L’homme de 59 ans dit qu’il était menacé, parce qu’il dirigeait un Sahwat, un mouvement regroupant des chiites, qui avait reçu des fonds du gouvernement des Etats-Unis pour lutter contre al-Qaïda en Irak en 2006-2007.

M. Alhamdny a ajouté qu’il avait également travaillé pour une entreprise fournissant de la nourriture, des meubles et du ciment aux troupes américaines sous l’occupation, après la chute de Saddam Hussein.

M. Alhamdny souligne que son engagement au sein du Sahwat (littéralement «éveil») était non-violent et qu’il avait participé à l’amélioration des relations entre les populations locales et les Américains. Il est amer, car sa demande de réinstallation aux Etats-Unis déposée il y a cinq ans n’a pas encore abouti et il dit qu’il se sent «trahi» par les forces de la coalition.

En tant que réfugiés, M. Alhamdny, sa femme et ses deux fils ont accès à un abri, à la nourriture, aux soins de santé, à l’éducation et à d’autres services de base. La famille vit dans un petit appartement situé dans une zone densément peuplée, en périphérie d’Amman. Les réfugiés comme M. Alhamdny n’obtiennent pas de permis de travail en général, à moins d’accepter un poste dans un secteur où ils ne sont pas en concurrence avec les travailleurs jordaniens – en général, des emplois non qualifiés ou que les Jordaniens refusent.

«On marche dans un tunnel et on ne sait pas quand on arrivera au bout», a-t-il dit, frustré de ne pas pouvoir subvenir aux besoins de sa famille. «Je n’ai pas d’avenir ici. Le gouvernement [jordanien] arrive à peine à nourrir son peuple. Nous savons tous que le gouvernement jordanien n’a pas de ressources».

«Je ne veux pas que mon fils soit inutile parce que son père travaillait pour les Américains, qu’il a été vaincu et qu’il est venu s’installer à Amman», dit-il. Il souhaite que ses fils – âgés de cinq et 16 ans – reçoivent une meilleure éducation que celle qu’on leur donne actuellement dans les écoles publiques d’Amman et qu’ils puissent aller à l’école sans être harcelés parce qu’ils sont irakiens.

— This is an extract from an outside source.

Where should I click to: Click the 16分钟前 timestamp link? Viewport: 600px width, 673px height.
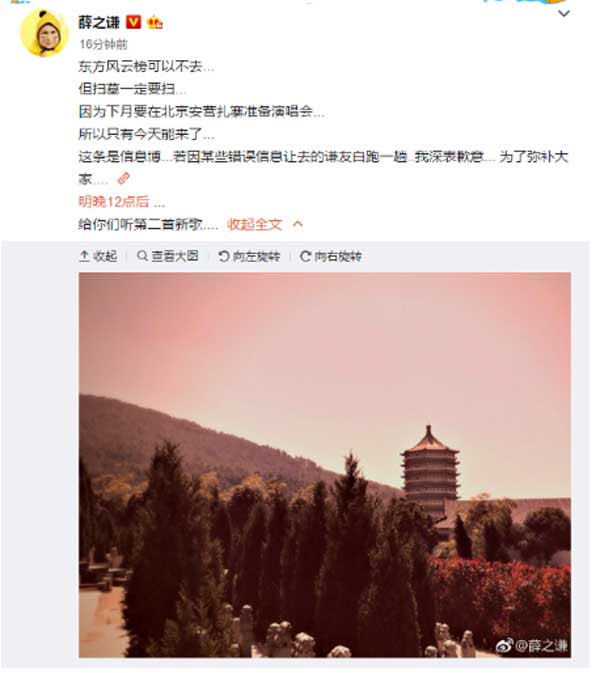pyautogui.click(x=103, y=44)
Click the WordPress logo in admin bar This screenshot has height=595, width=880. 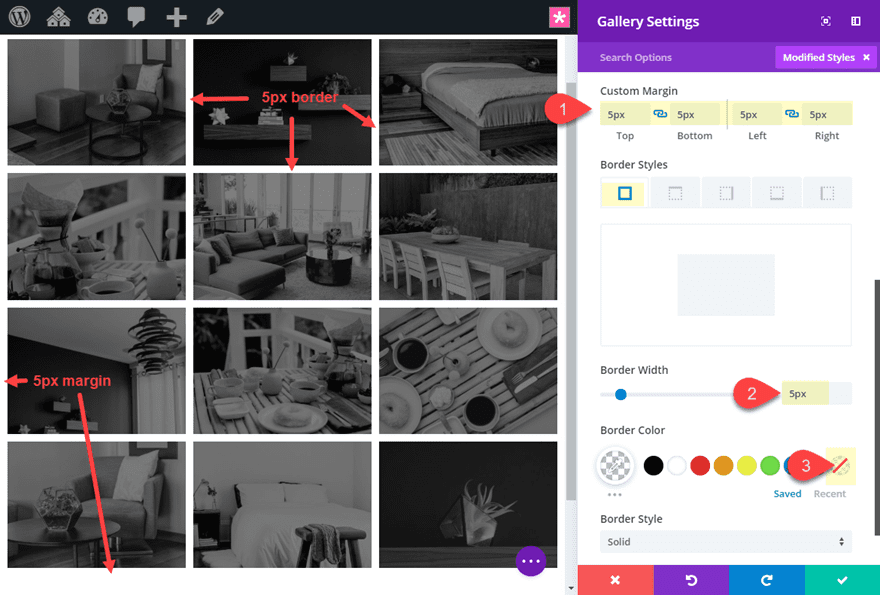point(19,16)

M. Alhamdny rêve de quitter la Jordanie et de commencer une nouvelle vie en tant que citoyen. «[Le paradis], c’est l’endroit où l’on me donnera une carte d’identité», dit-il. «Ici, je n’ai que ce papier des Nations Unies. Mais lorsque vous arrivez dans un pays qui vous adopte, vous obtenez une (carte] d’identité et vous êtes considéré comme l’égal des autres citoyens».

Encore fragile

Nom: Um al-Harith
Date d’arrivée: 2013
Originaire de: Quneitra, Syrie
Son plus grand espoir: Pouvoir revenir en Syrie un jour et voir ses enfants réussir.
Profession: Elle travaille à la création d’une entreprise de couture.

Um al-Harith n’oubliera jamais le jour où son mari lui a été enlevé. C’était en 2011, un vendredi après-midi, et il venait juste de rentrer de la mosquée. Il travaillait dans la cerisaie familiale à Quneitra, une zone rurale où opérait la Force des Nations Unies chargée d’observer le désengagement, à la frontière entre la Syrie et Israël, lorsque des agents de sécurité syriens l’ont arrêté. Ensuite, ils ont fouillé la maison familiale et emmené le mari. Ils ont qu’il n’y en aurait que pour «une heure», mais c’est la dernière fois qu’elle l’a vu.

Après avoir attendu de ses nouvelles pendant un an, Um al-Harith a emmené ses quatre enfants à al-Sanamayn, dans la banlieue de Damas, chez son père. Pendant une semaine, elle a fait l’aller-retour jusqu’à la capitale pour obtenir des renseignements sur son mari, mais elle n’a rien appris.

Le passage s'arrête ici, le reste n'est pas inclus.